Early voting for the primary began in West Virginia this past week. Many of the state's counties were only able to put out paper ballots because ES&S has failed to provide programming for their voting machines. These machines were supposed to be used to meet the state's HAVA obligation. West Virginia counties are now afraid that the U.S. Department of Justice may take action because they are not compliant. Voters with disabilities are being asked to 'bring a friend' if they come to the polls to vote early according to the Charleston Daily Mail. The disabled-voting provisions in HAVA, of course, were theoretically to allow disabled voters to vote by themselves for the first time.
Meanwhile WV Secretary of State Betty Ireland issued a press release which at times sounded like a press release issued on behalf of ES&S -- which says, in part:
"Voting machine vendors across the nation are faced with the daunting task of servicing all 50 states at one time," the release said.
"Sometimes this can happen when sweeping federal legislation affects all 50 states," Ireland said in the release. "We understand that ES&S is working hard to meet the demands of all its customers. But we still intend to get what we paid for."
In fact, ES&S knew what they were doing as they grabbed every possible opportunity to sign a contract with yet another customer. They completely ignored the fact that they would have actually have to provide service to those customers who they'd promised to service. And now they expect everyone to look the other way as they stumble into another election year unable to do so. With the good PR work from officials like Ireland they might just get away with it, but not until after our elections are affected negatively.
Sequoia Voting Systems Has Problems In New Jersey
The Local Source.Com reported on Wednesday that officials in Essex County New Jersey are concerned that they have not received the voting machines from Sequoia Voting Systems that the company was under contract to deliver. The county is short over 600 Advantage DRE machines and there are only 8 weeks until the state primary election. In a discussion between County Freeholders and Sequoia, the possibility of legal action has now been broached.

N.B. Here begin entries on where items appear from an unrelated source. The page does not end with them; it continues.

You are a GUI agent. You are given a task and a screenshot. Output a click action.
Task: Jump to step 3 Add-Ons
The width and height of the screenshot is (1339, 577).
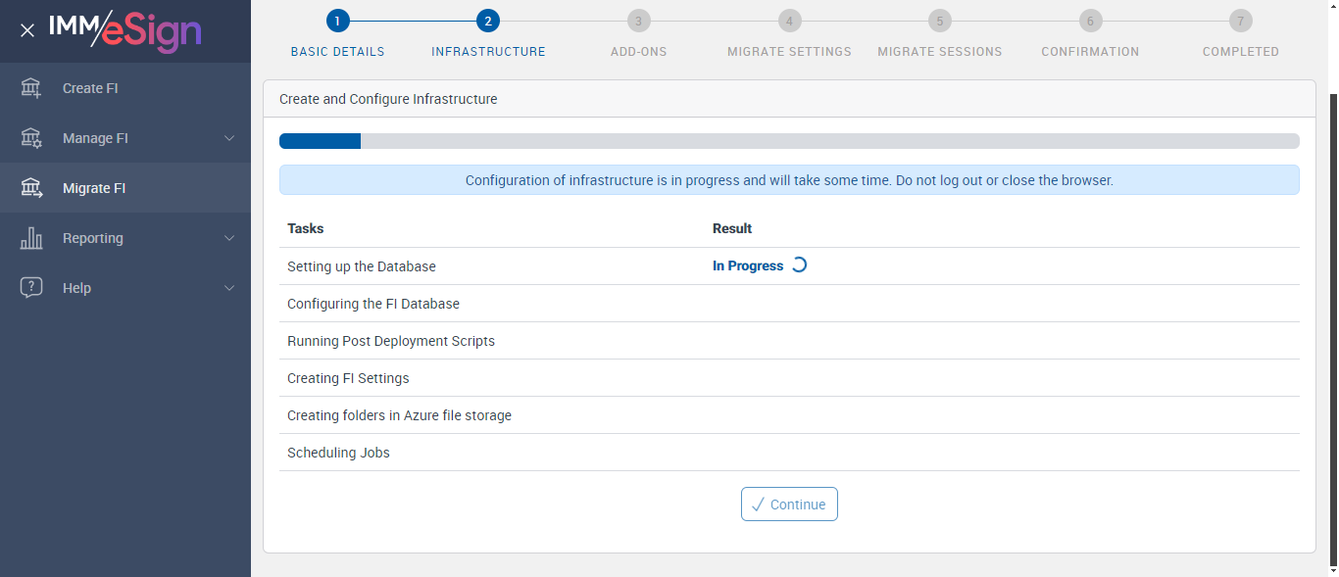tap(638, 22)
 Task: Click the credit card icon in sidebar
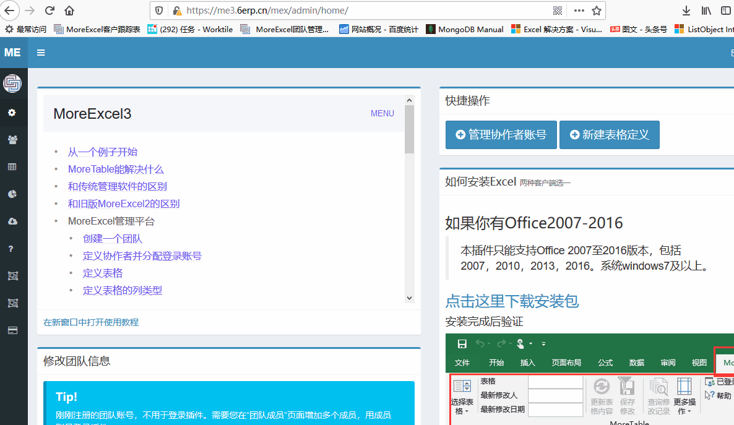(x=12, y=330)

Sequoia also still owes machines to Monmouth and Passaic Counties.
Interestingly this meeting took place after the county had voted in favor of two contracts totaling over $107,000 for printer cartridges for the machines. But what about those voter verified paper audit trail (vvpat) printers?
New Jersey law requires that all voting machines used in the state must provide a vvpat by January 1, 2008. On Friday, Assignment Judge Linda Feinberg ruled:
"It is "questionable" whether the 8,000 or so Sequoia AVC Advantage machines used across the state can be upgraded by Jan. 1, 2008, Assignment Judge Linda Feinberg said in an opinion this week.
"Feinberg also said the state may have "grossly underestimated" the cost of replacing or retrofitting the Sequoia AVC Advantage machines. The state pegged the expense at $21 million, said the judge, who heard testimony last month."
The Judge's findings now go to a state appeals court, which is trying to gauge whether these machines are so unreliable that they violate voters' constitutional rights. The panel asked Feinberg to determine if the advent of paper audit trails would render the issue moot.
It appears to be clear that Sequoia may have taken a bit too big a bite of the apple and may end up choking on that bite. Time will tell how much chaos will ensue in New Jersey's elections.